Poor guys. Can't define art, but demand that things be called "art". So very weird. What next? Some dumbass puts a urinal on it's back and signs it, to the acclaim of the "art" world?

Oh, wait...
 
I don't find it a problem. I find it entertaining. You don't like Rothko, Pollock, Morris Louis, et al.... gotcha. It's taste. It has nothing to do with whether something is "art".

Stay tuned fans. After the break, we'll have the poster who cites the famous story of the upside down abstract in the museum. And later in the show, discussions of Piss Christ, the urinals in the gallery exhibition, and Dung Madonna.
(We've been this route a dozen times already.)

Poor guys. Can't define art, but demand that things be called "art". So very weird. What next? Some dumbass puts a urinal on it's back and signs it, to the acclaim of the "art" world?

Oh, wait...

We're getting there.

You mean the ad homs were the best available rebuttal? Seriously?

In a thread full of ad homs? I thought they were de rigeur? You've spent the entire thread obliquely telling anyone who doesn't agree with your taste in art that they are idiots and have been suckered. Most people at least grace their pronouncements with "I know it when I see it". That's all your posts come to. You can't see it as art so anyone else who does is an idiot. We get it. We disagree (except those two people whose tastes are also in their ass who agree with you).
 
We're getting there.
Sadly, we've been there since WWI
In a thread full of ad homs? I thought they were de rigeur? You've spent the entire thread obliquely telling anyone who doesn't agree with your taste in art that they are idiots and have been suckered. Most people at least grace their pronouncements with "I know it when I see it". That's all your posts come to. You can't see it as art so anyone else who does is an idiot. We get it. We disagree (except those two people whose tastes are also in their ass who agree with you).
I was referring to the post I replied to. Try to follow the thread.
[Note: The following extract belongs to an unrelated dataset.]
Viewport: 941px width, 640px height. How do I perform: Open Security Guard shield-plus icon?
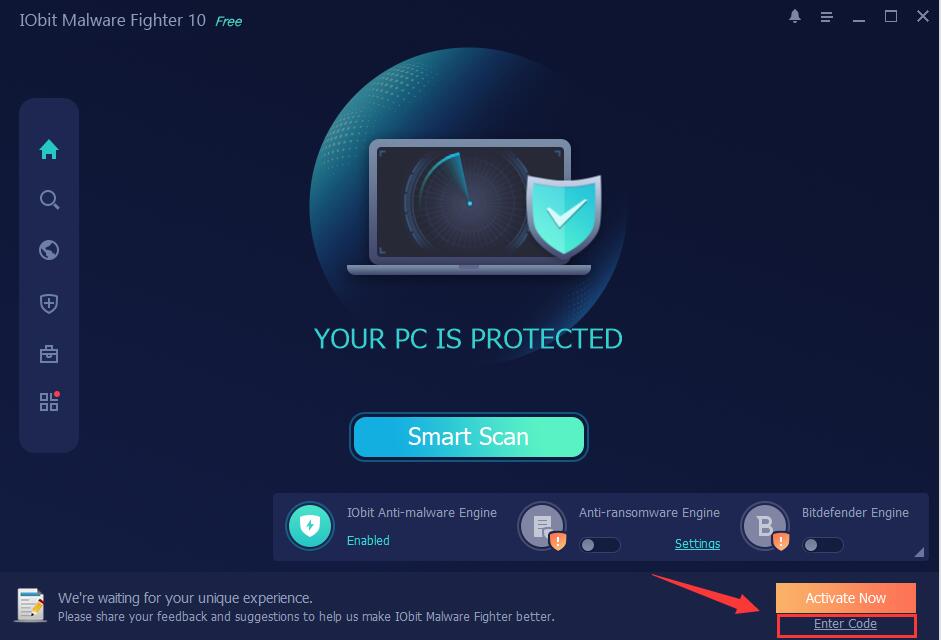49,303
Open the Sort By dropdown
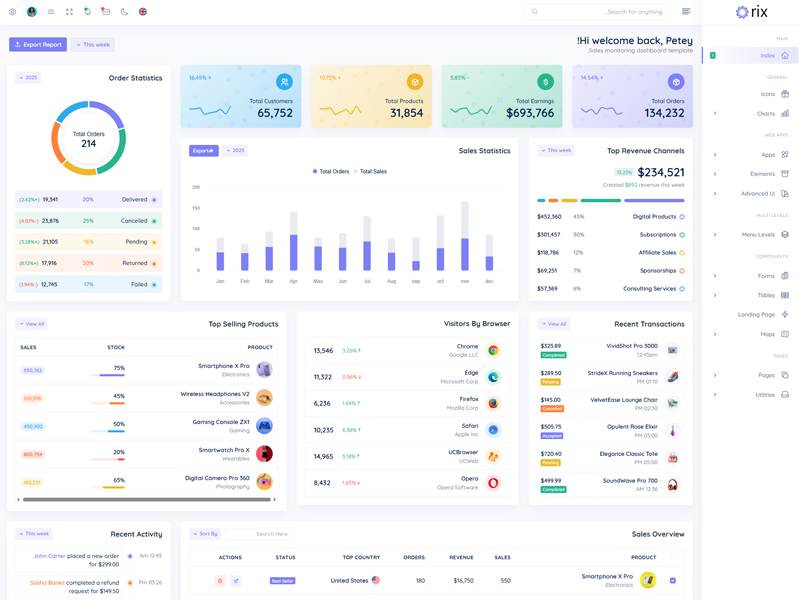Image resolution: width=800 pixels, height=600 pixels. click(x=206, y=534)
However, you seem to think it's insulting to point out that you've been suckered by a massive hype. For an atheist this position is really bizarre.
 
I said skill OR craft :)

Craft in actually physically making the images. Laying out the canvas and applying the paint. A lot of so-called art these days doesn't even involve that basic.

True but compare to the art of craft of realist master of the renaissance... Many of us see pollock's work (and many other modern artist) as something a child would do given paint and throw it on a canvas. The only difference is that the artist can "pretend" he had an idea behind the painting and attach more money to it.
 
True but compare to the art of craft of realist master of the renaissance... Many of us see pollock's work (and many other modern artist) as something a child would do given paint and throw it on a canvas. The only difference is that the artist can "pretend" he had an idea behind the painting and attach more money to it.

Bingo. "Virgin of the Rocks" didn't have to have cigarette butts glued to it.